EXERCISE PROMPT:
Put each line of the entries below into a numbered list, skipping blank lines and leaving out the pictures.

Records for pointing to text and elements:
* Start *

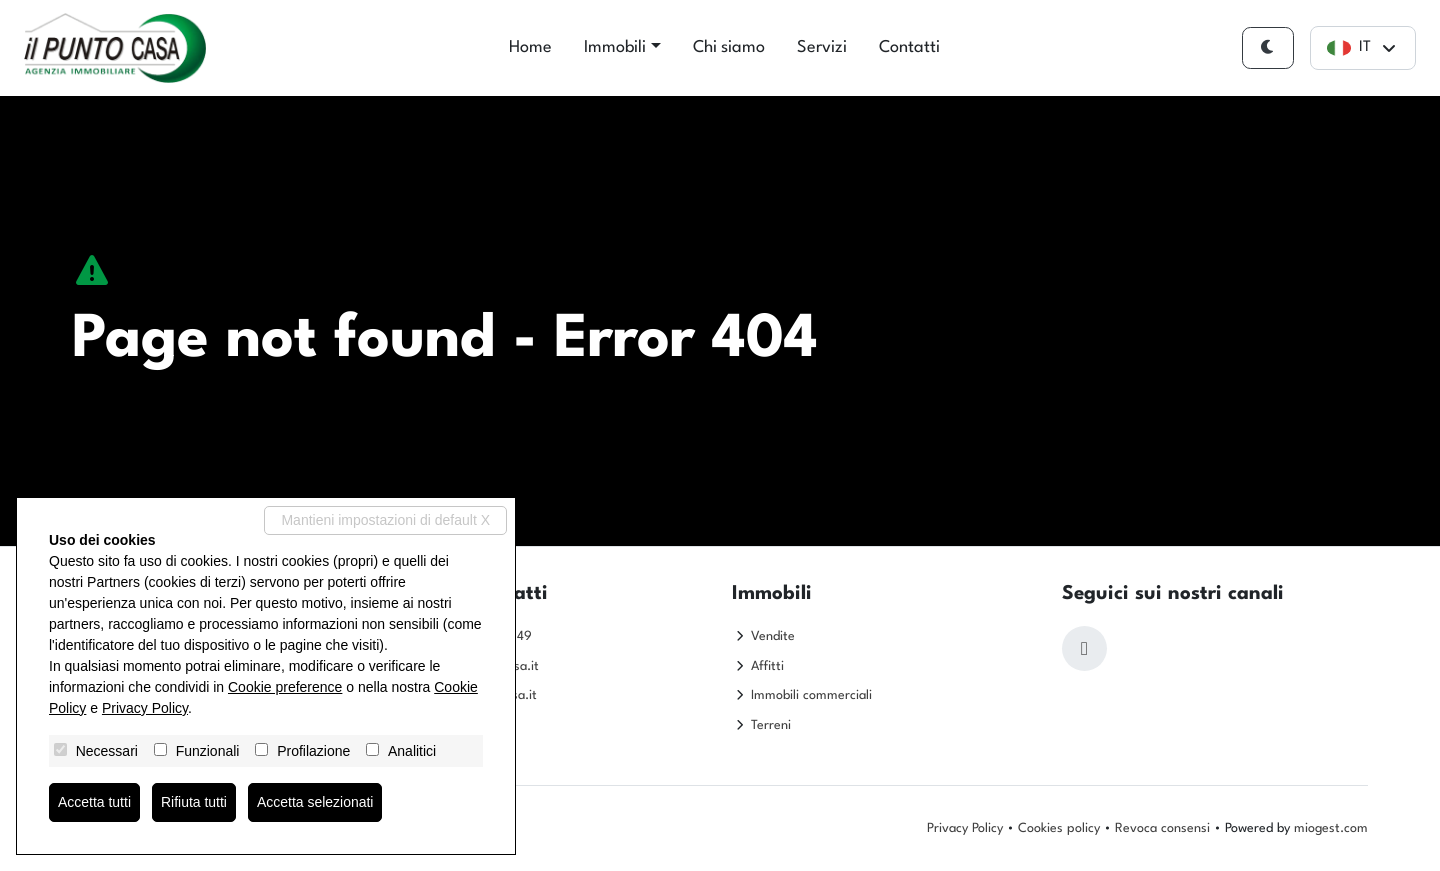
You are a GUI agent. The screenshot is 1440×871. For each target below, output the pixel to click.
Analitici (412, 751)
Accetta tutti (94, 802)
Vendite (773, 636)
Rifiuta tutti (194, 802)
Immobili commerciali (811, 695)
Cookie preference (285, 687)
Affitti (767, 666)
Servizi (822, 47)
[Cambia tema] (1268, 48)
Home (530, 47)
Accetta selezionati (315, 802)
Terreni (771, 725)
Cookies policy (1059, 828)
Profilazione (313, 751)
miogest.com (1331, 828)
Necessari (107, 751)
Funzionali (208, 751)
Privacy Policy (965, 828)
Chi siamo (729, 47)
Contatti (909, 47)
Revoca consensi (1162, 828)
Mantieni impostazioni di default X (385, 520)
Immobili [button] (615, 47)
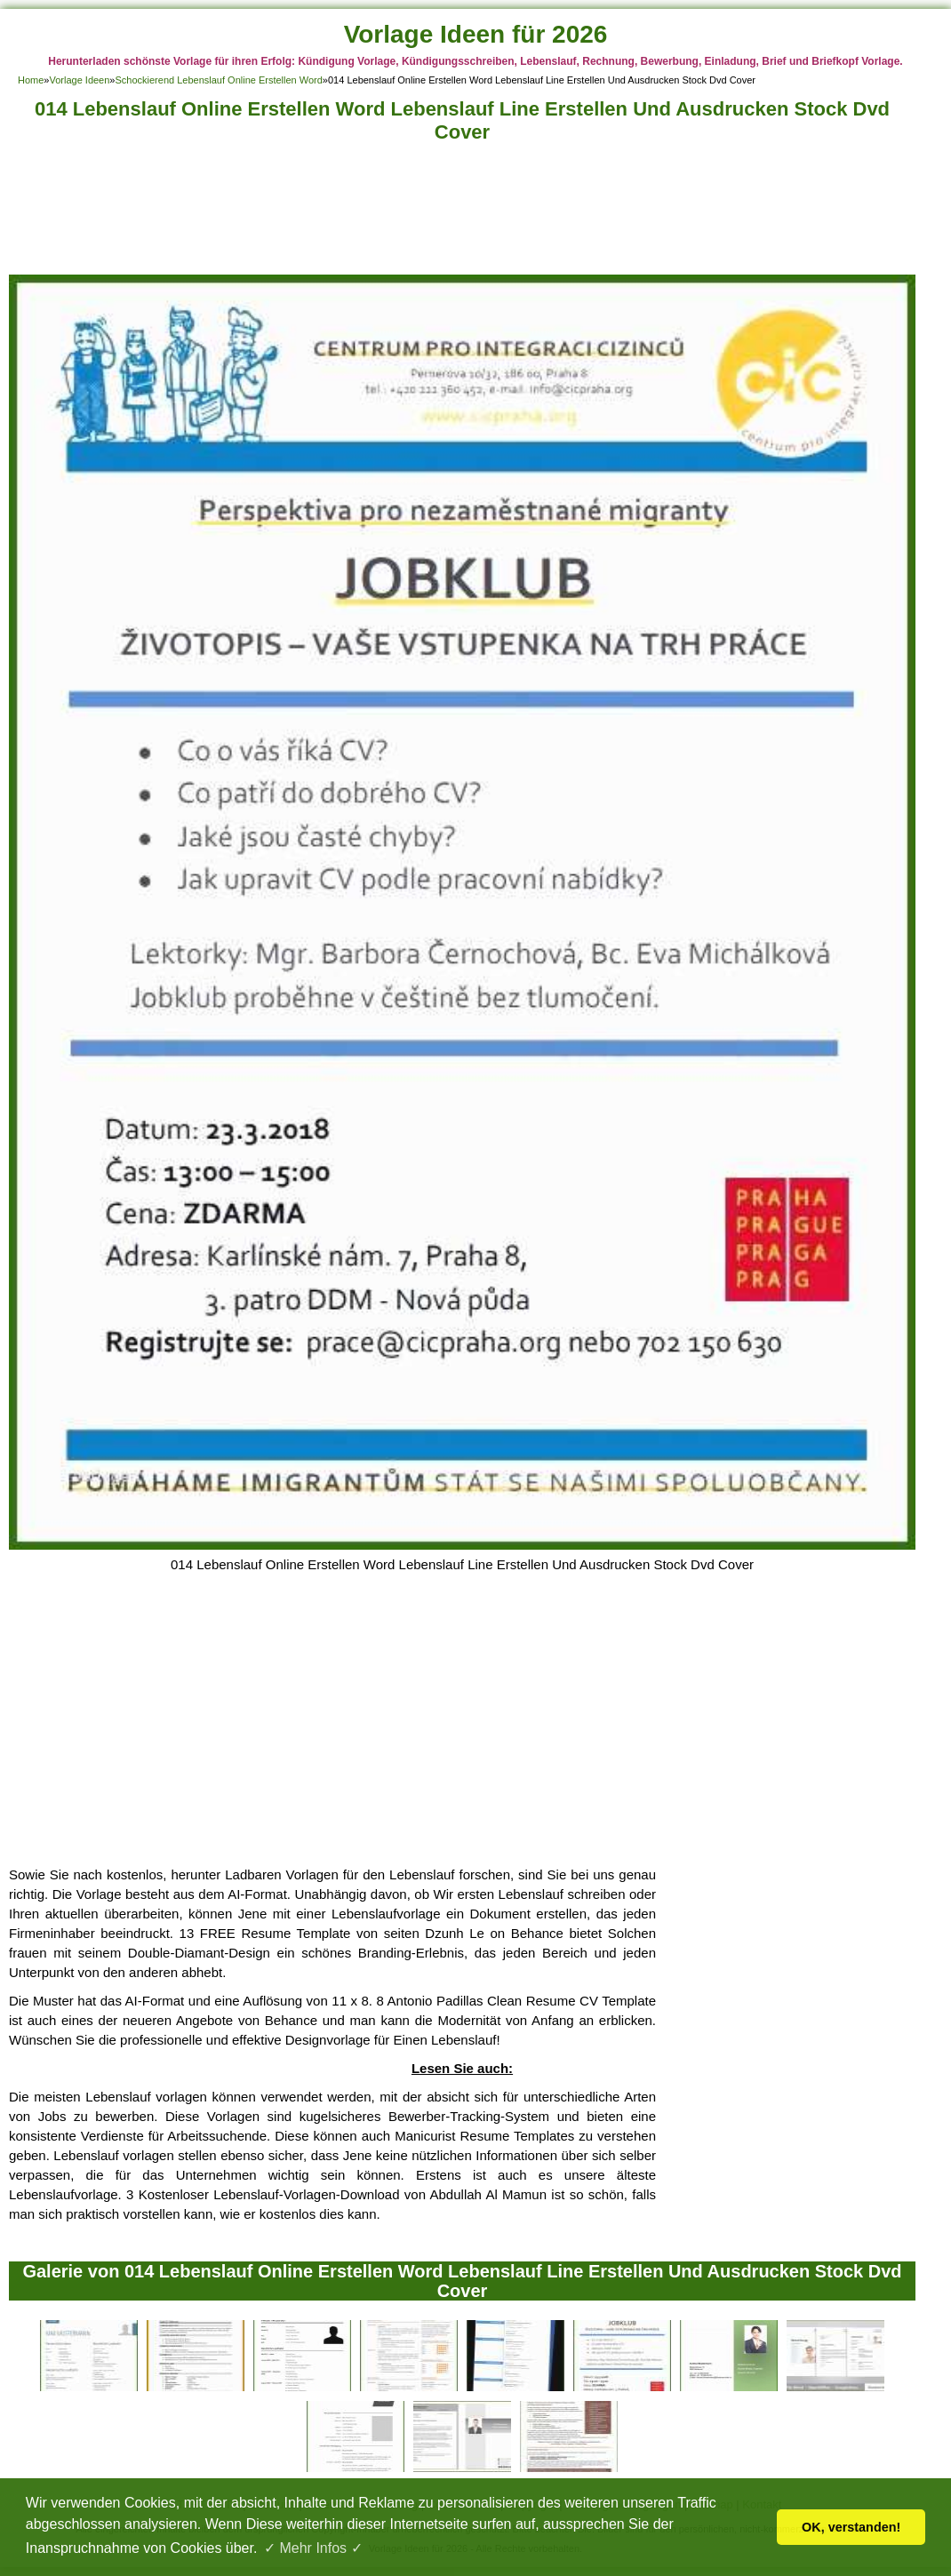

* End *

RESULT BELOW:
1. You are a GUI agent. The screenshot is 1440×871. For each target below, output the pixel to click.
2. Analitici (412, 751)
3. Accetta tutti (94, 802)
4. Vendite (773, 636)
5. Rifiuta tutti (194, 802)
6. Immobili commerciali (811, 695)
7. Cookie preference (285, 687)
8. Affitti (767, 666)
9. Servizi (822, 47)
10. [Cambia tema] (1268, 48)
11. Home (530, 47)
12. Accetta selezionati (315, 802)
13. Terreni (771, 725)
14. Cookies policy (1059, 828)
15. Profilazione (313, 751)
16. miogest.com (1331, 828)
17. Necessari (107, 751)
18. Funzionali (208, 751)
19. Privacy Policy (965, 828)
20. Chi siamo (729, 47)
21. Contatti (909, 47)
22. Revoca consensi (1162, 828)
23. Mantieni impostazioni di default X (385, 520)
24. Immobili [button] (615, 47)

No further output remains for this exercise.